Aims: To investigate the impact of the CAT on the quality of primary care consultations in COPD patients.
Methods: Primary care physicians across Europe conducted six consultations with standardised COPD patients (played by trained actors). Physicians were randomised to see the patient with the completed CAT (CAT+ arm) or without (no CAT arm) during the consultation. These were videoed and independent assessors scored the physicians on their ability to identify and address patient-specific issues such as depression (sub-score A); review standard COPD issues such as breathlessness (sub-score B); their understanding of the case (understanding score); and their overall performance. The primary endpoint was the global score (sub-scores A+B; scale range 0-40).

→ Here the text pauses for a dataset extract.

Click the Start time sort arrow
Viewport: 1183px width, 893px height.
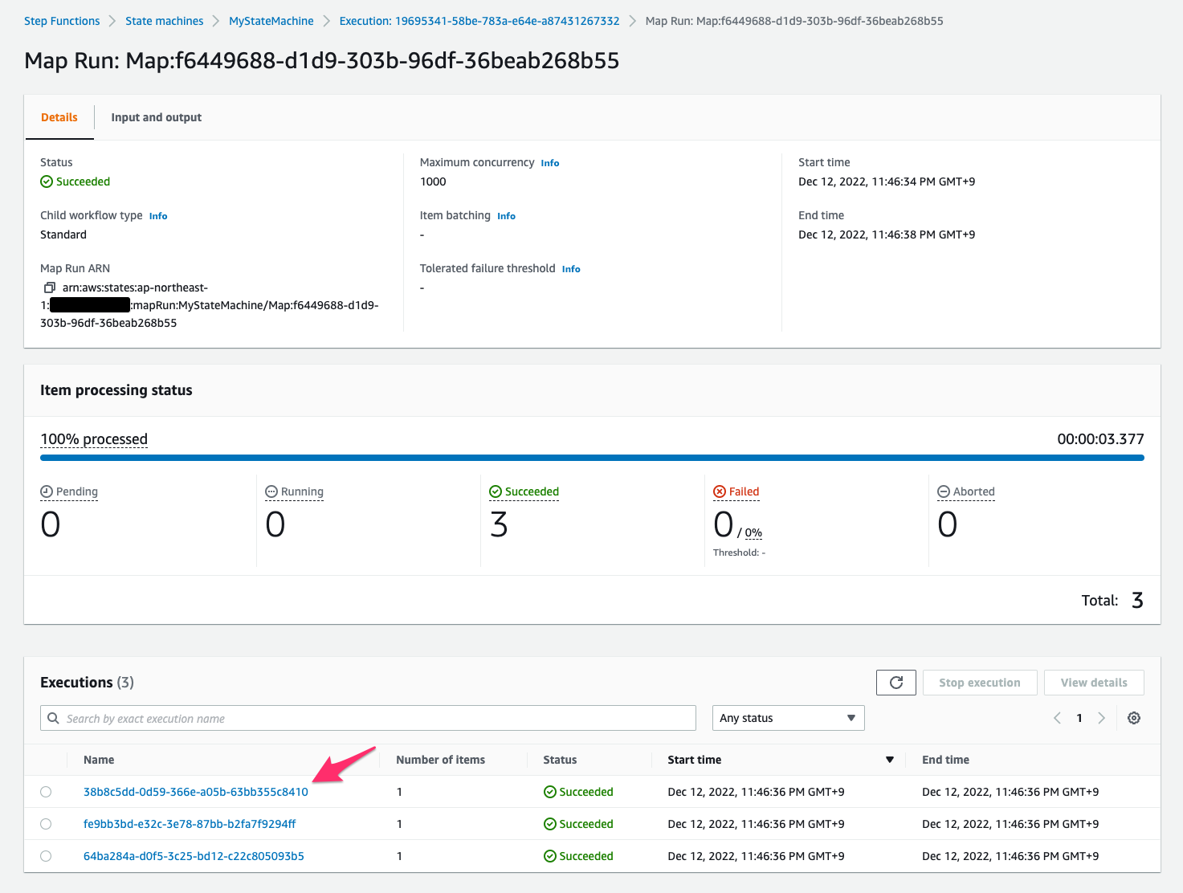[889, 760]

Results: A total of 165 physicians enrolled in the study and carried out six consultations each; 882 consultations were deemed suitable for analysis. No difference was seen between the arms in the global score (no CAT arm 20.3; CAT+ arm 20.7; 95% CI -1.0 to 1.8; p=0.606) or on sub-score A (p=0.255). A statistically significant difference, though of limited clinical relevance, was observed in mean sub-score B (no CAT arm 8.8; CAT+ arm 9.6; 95% CI 0.0 to 1.6; p=0.045). There was no difference in understanding score (p=0.824) or overall performance (p=0.655).
Conclusions: The CAT is a disease-specific instrument that aids physician assessment of COPD. It does not appear to improve detection of non-COPD symptoms and co-morbidities.